### [Supplied information]
----------------

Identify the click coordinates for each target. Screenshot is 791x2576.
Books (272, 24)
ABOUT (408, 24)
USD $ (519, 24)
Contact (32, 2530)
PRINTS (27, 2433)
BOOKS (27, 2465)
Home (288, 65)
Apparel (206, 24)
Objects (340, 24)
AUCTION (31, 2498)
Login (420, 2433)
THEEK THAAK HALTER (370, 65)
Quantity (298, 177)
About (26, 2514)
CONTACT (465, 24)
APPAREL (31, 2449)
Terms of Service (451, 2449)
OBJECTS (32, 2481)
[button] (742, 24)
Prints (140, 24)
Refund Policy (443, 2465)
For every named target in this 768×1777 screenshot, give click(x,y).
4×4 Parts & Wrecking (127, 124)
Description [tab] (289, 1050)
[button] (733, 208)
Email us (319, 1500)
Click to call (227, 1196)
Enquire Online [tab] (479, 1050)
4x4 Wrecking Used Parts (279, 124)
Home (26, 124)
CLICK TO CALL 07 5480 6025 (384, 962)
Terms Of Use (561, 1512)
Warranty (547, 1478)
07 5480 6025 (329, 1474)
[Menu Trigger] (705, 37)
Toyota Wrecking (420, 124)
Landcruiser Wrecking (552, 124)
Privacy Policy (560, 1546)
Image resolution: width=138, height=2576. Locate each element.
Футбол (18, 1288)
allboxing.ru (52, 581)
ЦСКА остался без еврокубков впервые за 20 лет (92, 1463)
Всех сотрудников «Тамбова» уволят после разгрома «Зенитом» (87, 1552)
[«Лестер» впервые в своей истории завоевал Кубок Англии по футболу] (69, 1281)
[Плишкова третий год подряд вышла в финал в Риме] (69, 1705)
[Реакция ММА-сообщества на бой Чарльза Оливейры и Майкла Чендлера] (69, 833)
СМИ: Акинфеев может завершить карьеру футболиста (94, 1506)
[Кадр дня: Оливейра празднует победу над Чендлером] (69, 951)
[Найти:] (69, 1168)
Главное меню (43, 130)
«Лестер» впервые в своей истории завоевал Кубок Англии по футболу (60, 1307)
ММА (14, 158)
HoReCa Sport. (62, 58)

----------------

### [What is being asked]
The lines wanted are those from the one with "[Плишкова третий год" through the last line of the records, repeated exactly and with both ends included.

### [Solution]
[Плишкова третий год подряд вышла в финал в Риме] (69, 1705)
[Реакция ММА-сообщества на бой Чарльза Оливейры и Майкла Чендлера] (69, 833)
СМИ: Акинфеев может завершить карьеру футболиста (94, 1506)
[Кадр дня: Оливейра празднует победу над Чендлером] (69, 951)
[Найти:] (69, 1168)
Главное меню (43, 130)
«Лестер» впервые в своей истории завоевал Кубок Англии по футболу (60, 1307)
ММА (14, 158)
HoReCa Sport. (62, 58)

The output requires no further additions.